*WORKING DATA:*
===============
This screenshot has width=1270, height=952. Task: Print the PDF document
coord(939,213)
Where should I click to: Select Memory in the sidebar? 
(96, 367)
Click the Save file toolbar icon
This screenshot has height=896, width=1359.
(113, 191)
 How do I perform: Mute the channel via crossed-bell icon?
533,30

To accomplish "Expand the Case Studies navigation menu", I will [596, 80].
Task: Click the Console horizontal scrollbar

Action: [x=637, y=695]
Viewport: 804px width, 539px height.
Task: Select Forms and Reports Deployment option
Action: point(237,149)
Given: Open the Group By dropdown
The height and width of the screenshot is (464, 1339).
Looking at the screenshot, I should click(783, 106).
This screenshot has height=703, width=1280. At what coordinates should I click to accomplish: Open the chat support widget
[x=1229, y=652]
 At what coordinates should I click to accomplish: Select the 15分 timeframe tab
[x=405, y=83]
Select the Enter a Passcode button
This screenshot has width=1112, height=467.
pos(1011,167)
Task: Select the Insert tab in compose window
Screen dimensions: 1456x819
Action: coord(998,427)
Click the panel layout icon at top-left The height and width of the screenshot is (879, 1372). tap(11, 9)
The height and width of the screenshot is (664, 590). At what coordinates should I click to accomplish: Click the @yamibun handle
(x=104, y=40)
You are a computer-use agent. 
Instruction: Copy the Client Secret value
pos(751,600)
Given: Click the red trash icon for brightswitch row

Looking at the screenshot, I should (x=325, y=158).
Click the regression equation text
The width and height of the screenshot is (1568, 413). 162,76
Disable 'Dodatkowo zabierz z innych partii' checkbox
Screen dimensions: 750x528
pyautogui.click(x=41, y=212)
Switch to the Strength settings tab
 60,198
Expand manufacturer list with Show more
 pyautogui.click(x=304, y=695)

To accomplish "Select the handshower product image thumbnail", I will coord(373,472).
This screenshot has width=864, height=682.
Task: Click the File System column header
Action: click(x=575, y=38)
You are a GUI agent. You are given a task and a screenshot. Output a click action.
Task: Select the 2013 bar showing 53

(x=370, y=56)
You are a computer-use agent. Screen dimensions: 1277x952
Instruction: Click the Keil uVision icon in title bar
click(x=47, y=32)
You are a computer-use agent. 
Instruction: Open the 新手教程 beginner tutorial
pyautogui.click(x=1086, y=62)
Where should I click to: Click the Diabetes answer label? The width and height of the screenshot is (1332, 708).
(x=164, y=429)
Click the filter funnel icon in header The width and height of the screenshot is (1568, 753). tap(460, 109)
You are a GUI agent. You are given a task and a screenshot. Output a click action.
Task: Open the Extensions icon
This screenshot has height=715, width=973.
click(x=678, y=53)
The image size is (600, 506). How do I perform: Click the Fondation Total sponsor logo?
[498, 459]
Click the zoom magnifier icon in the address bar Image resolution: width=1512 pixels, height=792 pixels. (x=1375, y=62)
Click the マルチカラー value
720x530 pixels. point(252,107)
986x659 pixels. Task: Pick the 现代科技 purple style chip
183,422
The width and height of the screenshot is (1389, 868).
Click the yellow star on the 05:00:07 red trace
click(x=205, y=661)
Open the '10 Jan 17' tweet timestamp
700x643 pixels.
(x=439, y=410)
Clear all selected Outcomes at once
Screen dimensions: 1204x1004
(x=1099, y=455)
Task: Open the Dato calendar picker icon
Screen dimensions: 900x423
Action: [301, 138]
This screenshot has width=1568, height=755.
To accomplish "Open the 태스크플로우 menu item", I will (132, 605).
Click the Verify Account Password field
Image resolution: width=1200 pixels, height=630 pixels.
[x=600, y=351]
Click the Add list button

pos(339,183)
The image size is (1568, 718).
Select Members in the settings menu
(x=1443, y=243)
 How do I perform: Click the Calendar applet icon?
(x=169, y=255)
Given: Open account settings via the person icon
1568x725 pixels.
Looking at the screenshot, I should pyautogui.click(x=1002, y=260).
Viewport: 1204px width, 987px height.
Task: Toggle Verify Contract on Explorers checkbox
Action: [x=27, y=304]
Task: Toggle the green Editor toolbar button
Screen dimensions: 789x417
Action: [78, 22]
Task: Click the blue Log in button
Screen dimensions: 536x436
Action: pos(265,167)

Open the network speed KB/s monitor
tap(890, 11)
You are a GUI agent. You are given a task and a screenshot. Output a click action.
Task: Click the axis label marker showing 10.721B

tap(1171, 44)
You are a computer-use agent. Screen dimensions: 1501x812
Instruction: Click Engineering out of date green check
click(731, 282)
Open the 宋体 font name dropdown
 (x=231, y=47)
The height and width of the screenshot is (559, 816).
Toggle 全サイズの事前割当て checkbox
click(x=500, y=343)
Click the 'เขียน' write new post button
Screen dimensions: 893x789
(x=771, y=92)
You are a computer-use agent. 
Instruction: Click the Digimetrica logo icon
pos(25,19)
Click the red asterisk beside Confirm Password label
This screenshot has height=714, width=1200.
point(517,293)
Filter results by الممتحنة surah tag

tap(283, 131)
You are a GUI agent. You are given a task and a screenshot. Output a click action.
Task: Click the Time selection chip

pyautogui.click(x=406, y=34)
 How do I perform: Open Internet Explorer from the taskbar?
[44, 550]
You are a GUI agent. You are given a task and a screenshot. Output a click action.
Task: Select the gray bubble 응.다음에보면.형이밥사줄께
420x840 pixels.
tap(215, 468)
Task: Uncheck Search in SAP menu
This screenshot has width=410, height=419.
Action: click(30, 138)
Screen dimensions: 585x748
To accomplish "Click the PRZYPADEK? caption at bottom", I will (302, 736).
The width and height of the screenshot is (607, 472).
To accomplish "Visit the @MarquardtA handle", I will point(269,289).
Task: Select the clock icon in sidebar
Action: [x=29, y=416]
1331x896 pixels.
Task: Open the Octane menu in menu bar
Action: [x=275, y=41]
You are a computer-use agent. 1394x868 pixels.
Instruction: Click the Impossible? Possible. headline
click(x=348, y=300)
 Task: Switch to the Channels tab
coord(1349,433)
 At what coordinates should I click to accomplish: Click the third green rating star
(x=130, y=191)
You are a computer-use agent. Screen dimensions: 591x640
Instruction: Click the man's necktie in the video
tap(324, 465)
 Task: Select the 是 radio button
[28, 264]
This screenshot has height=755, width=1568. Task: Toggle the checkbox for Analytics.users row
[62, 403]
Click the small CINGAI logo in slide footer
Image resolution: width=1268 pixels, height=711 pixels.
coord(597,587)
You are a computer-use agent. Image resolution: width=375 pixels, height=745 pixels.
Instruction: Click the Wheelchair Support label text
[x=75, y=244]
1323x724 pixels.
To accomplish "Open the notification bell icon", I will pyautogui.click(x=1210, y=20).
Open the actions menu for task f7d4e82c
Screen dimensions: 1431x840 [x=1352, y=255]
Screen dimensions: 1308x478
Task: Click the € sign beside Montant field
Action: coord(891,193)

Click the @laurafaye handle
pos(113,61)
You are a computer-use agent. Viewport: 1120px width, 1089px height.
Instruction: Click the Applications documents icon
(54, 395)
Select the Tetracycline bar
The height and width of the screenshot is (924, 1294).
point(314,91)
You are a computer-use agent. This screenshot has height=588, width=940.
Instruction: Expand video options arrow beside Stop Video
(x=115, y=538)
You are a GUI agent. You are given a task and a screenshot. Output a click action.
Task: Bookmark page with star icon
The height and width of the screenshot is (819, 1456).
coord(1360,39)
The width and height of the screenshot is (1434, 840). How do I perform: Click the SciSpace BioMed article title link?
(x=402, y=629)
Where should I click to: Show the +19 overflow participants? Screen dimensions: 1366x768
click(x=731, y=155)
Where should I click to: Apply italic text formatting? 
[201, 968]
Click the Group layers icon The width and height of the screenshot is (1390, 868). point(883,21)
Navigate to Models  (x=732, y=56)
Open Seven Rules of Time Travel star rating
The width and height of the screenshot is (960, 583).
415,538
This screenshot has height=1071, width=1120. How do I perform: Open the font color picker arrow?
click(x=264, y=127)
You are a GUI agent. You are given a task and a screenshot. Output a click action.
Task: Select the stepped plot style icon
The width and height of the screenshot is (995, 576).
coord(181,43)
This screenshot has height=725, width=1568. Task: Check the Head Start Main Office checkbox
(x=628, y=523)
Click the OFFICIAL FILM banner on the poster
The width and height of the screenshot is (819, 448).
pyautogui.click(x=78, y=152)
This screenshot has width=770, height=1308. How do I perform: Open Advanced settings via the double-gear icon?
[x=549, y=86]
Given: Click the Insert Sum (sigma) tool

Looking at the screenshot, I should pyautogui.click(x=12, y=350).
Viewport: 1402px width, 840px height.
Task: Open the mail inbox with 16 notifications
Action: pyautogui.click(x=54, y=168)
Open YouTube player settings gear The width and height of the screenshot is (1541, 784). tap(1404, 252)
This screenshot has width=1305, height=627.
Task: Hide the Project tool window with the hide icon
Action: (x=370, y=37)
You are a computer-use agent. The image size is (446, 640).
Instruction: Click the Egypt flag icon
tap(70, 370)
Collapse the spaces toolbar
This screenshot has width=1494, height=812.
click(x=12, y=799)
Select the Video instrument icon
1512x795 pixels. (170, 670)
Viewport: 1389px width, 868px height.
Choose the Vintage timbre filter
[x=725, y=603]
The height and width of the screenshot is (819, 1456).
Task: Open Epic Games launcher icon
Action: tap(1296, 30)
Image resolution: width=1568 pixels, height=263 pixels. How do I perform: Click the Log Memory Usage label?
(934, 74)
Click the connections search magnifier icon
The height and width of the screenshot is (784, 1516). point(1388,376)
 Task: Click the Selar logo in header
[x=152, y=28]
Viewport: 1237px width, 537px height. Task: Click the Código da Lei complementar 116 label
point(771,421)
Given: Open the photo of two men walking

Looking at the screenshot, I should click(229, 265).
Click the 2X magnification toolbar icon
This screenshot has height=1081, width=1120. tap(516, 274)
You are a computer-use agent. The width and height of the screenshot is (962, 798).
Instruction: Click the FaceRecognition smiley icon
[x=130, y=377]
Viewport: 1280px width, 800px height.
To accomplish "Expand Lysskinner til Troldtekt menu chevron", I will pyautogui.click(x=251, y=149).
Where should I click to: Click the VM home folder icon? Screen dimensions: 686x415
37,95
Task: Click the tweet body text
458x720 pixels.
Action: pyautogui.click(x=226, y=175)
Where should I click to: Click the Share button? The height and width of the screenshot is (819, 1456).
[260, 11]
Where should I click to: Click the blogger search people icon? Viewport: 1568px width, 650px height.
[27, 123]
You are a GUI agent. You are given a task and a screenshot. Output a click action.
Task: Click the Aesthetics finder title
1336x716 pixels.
===============
*WHAT YOU NEED TO DO:* Please collect every line of the records above that contains the word "magnifier" and copy each one out. Case counts.

*WRITTEN REPLY:*
Click the zoom magnifier icon in the address bar Image resolution: width=1512 pixels, height=792 pixels. (x=1375, y=62)
Click the connections search magnifier icon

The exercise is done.